L'uomo scivolò a terra. Lo colpì alla schiena. Ripetutamente. Gettò
poi il libro alle proprie spalle. Sollevò l'uomo e lo mise a sedere
su una delle sedie. Trovò un mobile con dei liquori dentro e ne
riempì un bicchiere pieno, che porse all'uomo. Il Forlani lo prese
con mano tremante e lo bevve tutto in un sorso.
–
Di
nuovo. Come uccido uno della progenie stellare? E questa volta, se
non me lo dici, ti ficco tutte le mille colonne di Y'ha-nthlei
su per il culo.
12:05
Balzò
via un attimo prima che il mostro la colpisse con la motosega. Rimase
sospesa in volo sopra di lui giusto il tempo necessario per scoprire
dove teneva quello che le serviva. Si tuffò alle spalle della
creatura, e le sfilò il telecomando dalla cintura. Saltò di nuovo
per evitare un altro fendente, e si diresse in volo verso il recinto
degli shoggoth.
Identificò
il capobranco e atterrò sulla sua groppa. Iniziò a sprofondare
nella massa gelatinosa composta da grumi d'incubo assoluto, mentre
decine di malvagi occhietti viola si aprivano sul dorso dello
shoggoth e la fissavano interrogativi.
Affondò
la mano destra nella "testa" della creatura, stabilendo un
debole contatto telepatico. Con la mano sinistra premette un pulsante
sul telecomando e disattivò il recinto elettrificato.
I
cancelli si spalancarono vomitando ondate di shoggoth sulla strada.

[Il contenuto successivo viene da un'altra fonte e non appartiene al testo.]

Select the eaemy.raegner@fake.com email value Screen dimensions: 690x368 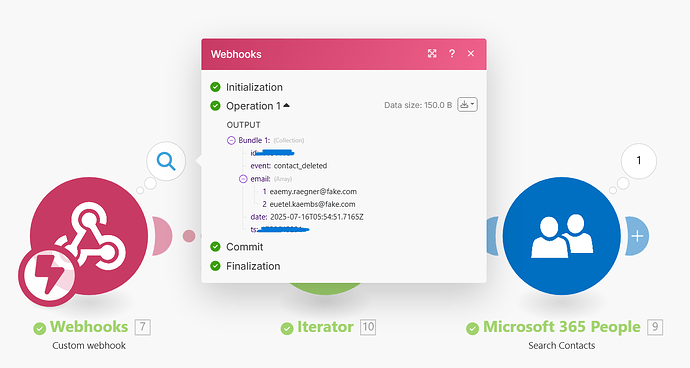(313, 191)
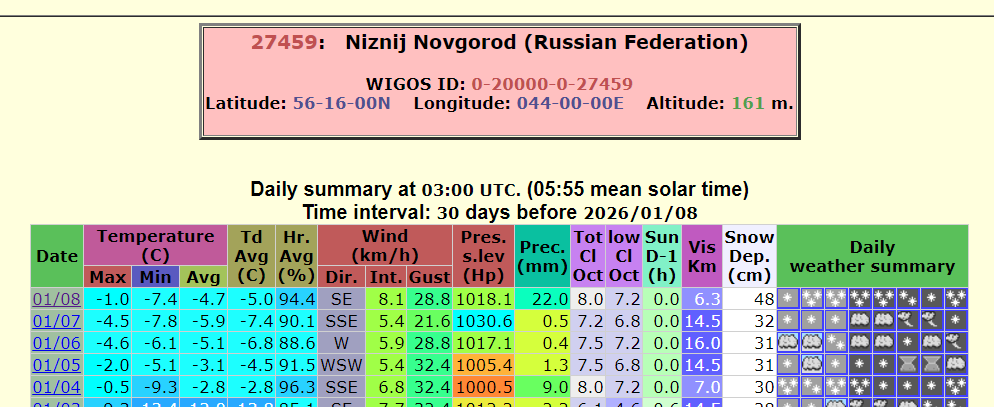Select the 22.0 precipitation cell
The image size is (994, 407).
pos(543,299)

Il primo shoggoth che raggiunse il figlio della progenie stellare
venne tagliato in due dalla motosega. Ben presto però gli shoggoth
circondarono la creatura e iniziarono a divorarla, strappandole prima
gli arti, passando poi alla carne del corpo, lasciando per ultima la
testa urlante.
Finito
di dar da mangiare alle bestie, Mysella le ricondusse all'interno del
recinto. Riattivò la corrente e volando tornò sulla via.
Gli
abitanti di Lovecraftville che l'avevano assunta erano là per
applaudirla, i visi più sereni e rilassati.
–
Per prima cosa –
disse loro – i soldi. Secondo, una doccia, che mi devo lavare via
'sta sborra di shoggot.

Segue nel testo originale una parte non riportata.